The topic of 'Globalisation vs Nationalism' is quite intriguing. This is an important juxtaposition at a conference on “megatrends”, for these are indeed megatrends in international relations. Although we speak of globalisation in everyday exchanges and academics have been pronouncing on the concept for at least two decades, its definition has remained open to argument.

For some analysts, globalisation is almost synonymous with the way we live today. In this approach, all the realities of life, its aspirations and its problems, are placed under one heading — globalisation. Some writers narrow down the concept, but only slightly.

So, for example, Malcolm Walters, writing in the book, offers that globalisation is “a social process in which the constraints of geography on social and cultural arrangements recede and in which people become increasingly aware that they are receding”. It seems, then, that as long as people are coming together, and know that they are coming together, we have globalisation. On the basis of this definition, Columbus and Marco Polo were early agents of globalisation.

This approach to globalisation is too broad. When I speak of globalisation today I have in mind certain features of the post-Cold War international environment. These are:

(1) in the area of trade, the elimination of tariff and other barriers;

(2) in the area of investment, the opening up of each country's economy to foreign competition on fair and equal terms;

(3) the rapid development of technology;

(4) increased migratory flows;

(5) as a matter of philosophy, the view that free markets are generally superior to protectionism by government policy.

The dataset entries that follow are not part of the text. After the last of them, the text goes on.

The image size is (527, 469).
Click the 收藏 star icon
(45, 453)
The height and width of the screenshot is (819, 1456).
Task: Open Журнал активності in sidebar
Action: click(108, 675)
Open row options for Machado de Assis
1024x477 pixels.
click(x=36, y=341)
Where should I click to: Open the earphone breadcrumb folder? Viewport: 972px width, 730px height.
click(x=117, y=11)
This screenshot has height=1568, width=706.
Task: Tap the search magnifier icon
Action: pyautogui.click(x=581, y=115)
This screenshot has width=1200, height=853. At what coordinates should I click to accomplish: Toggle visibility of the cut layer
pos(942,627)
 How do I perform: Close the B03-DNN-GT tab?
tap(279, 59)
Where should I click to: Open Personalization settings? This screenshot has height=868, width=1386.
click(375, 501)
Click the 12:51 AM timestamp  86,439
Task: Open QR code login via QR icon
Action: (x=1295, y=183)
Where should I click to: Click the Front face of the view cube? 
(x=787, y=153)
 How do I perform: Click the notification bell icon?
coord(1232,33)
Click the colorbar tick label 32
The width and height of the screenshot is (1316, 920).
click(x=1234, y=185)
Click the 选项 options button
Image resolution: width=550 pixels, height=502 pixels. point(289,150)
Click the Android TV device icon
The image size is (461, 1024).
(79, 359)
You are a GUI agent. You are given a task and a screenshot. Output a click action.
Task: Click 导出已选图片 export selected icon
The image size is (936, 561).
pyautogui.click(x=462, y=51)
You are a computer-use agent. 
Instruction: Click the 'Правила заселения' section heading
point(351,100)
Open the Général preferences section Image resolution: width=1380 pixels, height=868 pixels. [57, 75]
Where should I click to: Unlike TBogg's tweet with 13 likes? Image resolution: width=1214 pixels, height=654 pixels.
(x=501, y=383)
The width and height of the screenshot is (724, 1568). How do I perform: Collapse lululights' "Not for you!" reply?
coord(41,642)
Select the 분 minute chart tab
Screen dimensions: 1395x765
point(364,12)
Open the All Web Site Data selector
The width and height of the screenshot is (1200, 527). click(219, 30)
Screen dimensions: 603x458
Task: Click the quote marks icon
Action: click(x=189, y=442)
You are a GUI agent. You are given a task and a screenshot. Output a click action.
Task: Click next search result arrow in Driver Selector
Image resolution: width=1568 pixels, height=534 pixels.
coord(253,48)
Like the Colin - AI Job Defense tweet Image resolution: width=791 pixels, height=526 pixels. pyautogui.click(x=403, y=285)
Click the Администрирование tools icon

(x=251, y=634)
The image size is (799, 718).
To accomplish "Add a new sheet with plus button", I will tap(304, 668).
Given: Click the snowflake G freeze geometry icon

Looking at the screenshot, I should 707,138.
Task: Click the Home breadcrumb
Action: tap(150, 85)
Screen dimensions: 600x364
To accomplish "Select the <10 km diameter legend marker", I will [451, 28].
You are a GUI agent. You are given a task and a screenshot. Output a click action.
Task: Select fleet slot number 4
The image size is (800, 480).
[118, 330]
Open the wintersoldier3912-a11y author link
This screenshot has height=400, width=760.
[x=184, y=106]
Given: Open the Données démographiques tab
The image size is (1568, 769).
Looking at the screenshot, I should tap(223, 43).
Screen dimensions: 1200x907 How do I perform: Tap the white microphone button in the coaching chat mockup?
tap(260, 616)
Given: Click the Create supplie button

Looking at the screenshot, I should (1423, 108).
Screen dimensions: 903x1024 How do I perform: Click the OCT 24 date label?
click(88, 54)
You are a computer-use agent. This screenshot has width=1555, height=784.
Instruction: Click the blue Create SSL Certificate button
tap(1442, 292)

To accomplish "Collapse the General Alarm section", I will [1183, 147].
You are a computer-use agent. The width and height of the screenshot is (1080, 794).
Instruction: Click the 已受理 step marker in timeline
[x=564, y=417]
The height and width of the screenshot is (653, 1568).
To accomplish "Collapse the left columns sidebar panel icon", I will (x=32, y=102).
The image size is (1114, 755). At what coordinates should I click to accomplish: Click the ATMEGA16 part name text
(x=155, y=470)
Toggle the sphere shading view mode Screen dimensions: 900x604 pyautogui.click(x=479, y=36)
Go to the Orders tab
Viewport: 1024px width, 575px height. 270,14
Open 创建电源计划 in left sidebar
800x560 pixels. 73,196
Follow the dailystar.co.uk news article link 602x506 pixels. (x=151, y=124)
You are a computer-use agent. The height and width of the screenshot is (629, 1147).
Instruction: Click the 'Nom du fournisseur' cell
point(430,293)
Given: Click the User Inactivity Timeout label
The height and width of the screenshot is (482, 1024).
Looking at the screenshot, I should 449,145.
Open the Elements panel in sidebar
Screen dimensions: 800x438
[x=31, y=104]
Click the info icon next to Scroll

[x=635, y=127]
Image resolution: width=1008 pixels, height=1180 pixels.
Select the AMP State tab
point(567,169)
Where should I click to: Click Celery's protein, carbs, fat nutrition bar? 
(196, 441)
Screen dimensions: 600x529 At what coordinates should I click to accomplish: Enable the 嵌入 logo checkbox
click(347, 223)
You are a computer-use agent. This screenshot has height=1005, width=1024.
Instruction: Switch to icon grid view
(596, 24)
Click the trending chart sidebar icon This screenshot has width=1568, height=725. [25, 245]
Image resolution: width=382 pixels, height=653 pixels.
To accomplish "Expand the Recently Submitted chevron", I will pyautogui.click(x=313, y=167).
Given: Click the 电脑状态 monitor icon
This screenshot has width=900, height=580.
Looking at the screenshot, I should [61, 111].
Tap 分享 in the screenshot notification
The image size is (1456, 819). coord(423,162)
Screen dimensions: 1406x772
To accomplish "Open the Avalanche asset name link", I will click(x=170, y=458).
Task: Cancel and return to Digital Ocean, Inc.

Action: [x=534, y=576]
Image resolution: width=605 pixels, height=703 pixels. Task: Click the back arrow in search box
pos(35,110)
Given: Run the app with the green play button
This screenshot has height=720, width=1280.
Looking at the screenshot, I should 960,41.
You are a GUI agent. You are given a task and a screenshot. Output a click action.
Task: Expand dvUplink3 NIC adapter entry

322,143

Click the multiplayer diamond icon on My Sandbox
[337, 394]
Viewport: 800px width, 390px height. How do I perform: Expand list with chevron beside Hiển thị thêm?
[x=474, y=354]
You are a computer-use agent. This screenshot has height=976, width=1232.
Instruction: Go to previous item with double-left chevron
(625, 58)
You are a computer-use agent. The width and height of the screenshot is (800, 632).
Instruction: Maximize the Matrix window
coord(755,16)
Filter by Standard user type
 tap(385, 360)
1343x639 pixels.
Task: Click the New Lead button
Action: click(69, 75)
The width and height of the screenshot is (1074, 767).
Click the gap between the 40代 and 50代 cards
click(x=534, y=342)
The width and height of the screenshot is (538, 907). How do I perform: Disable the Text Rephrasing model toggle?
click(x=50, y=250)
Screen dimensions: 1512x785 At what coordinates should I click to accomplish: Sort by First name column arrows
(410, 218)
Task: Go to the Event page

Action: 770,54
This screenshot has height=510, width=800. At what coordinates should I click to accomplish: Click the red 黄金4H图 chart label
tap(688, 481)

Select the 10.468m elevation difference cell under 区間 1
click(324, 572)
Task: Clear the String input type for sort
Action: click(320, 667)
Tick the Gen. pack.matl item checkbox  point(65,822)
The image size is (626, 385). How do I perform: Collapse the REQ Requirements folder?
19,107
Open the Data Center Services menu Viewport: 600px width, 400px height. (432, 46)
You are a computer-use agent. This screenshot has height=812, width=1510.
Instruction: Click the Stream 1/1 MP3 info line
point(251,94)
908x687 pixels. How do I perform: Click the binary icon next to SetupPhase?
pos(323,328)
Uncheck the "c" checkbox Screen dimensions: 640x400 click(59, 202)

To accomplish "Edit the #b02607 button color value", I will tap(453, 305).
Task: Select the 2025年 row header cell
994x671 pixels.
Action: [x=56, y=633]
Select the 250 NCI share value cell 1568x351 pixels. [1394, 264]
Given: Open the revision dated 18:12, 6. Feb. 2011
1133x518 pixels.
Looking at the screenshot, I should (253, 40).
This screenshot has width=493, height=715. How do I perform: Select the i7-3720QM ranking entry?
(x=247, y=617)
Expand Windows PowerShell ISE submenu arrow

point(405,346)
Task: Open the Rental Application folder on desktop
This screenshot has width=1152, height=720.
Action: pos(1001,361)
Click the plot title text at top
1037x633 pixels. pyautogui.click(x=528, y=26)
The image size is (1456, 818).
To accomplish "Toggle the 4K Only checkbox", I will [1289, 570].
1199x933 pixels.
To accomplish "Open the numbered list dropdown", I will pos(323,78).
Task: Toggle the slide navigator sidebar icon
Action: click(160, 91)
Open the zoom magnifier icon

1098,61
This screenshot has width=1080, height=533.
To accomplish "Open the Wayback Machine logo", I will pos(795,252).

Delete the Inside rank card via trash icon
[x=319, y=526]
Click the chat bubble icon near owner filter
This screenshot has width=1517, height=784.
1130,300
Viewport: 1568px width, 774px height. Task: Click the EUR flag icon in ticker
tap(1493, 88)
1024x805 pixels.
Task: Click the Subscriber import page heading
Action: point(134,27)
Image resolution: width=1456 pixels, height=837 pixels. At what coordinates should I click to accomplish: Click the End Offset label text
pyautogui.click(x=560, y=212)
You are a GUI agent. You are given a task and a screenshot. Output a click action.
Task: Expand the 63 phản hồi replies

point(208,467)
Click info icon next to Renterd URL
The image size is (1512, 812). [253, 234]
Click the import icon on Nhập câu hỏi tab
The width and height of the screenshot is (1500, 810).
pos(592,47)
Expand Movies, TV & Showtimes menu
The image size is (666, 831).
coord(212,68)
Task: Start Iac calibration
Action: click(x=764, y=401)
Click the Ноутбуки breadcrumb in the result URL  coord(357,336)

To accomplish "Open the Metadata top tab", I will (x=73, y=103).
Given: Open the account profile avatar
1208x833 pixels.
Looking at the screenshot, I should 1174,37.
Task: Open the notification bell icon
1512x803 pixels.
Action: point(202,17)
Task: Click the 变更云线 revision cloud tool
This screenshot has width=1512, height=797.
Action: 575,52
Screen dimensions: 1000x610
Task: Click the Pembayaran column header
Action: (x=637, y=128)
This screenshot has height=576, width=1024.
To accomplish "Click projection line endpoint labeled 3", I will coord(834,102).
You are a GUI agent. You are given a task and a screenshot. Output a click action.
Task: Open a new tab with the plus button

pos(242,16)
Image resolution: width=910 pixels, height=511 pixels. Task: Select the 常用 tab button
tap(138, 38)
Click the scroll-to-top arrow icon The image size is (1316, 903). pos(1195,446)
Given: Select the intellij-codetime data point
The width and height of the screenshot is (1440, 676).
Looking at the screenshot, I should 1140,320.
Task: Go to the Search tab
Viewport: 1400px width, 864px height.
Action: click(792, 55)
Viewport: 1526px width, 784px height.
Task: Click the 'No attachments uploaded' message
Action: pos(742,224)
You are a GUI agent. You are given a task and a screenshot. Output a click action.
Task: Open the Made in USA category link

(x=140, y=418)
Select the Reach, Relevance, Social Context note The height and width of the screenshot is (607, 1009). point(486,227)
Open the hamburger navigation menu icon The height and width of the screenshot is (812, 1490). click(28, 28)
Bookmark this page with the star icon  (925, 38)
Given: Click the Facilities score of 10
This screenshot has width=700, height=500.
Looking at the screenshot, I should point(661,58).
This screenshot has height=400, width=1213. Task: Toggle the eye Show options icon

So, globalisation equals lower tariffs, open investment policies, technological development, freer migration, and a laissez-faire economic perspective that brings the issues together.

Nationalism, in this context, is easier to define. In brief, it is the idea that you should put your country first. On a range of international issues, countries are summoned to identify the policies that best suit their interests and pursue those interests with open enthusiasm. This is not a new philosophy and, indeed, it is fair to conclude that states have historically placed their interests first.

The modern incarnation of nationalism sometimes seems, however, to have an additional element. Specifically, on some occasions, modern nationalists not only put their interests first, they openly seek to put aside, or even denigrate, the interests of others.

The modern incarnation of nationalism has a substantial political component and is built largely on populist political foundations. This appears to be the case with respect to the electoral victory of President Donald Trump in the USA, the Brexit vote in the UK and, most recently, in the results of the Kurdistan and Catalan plebiscites.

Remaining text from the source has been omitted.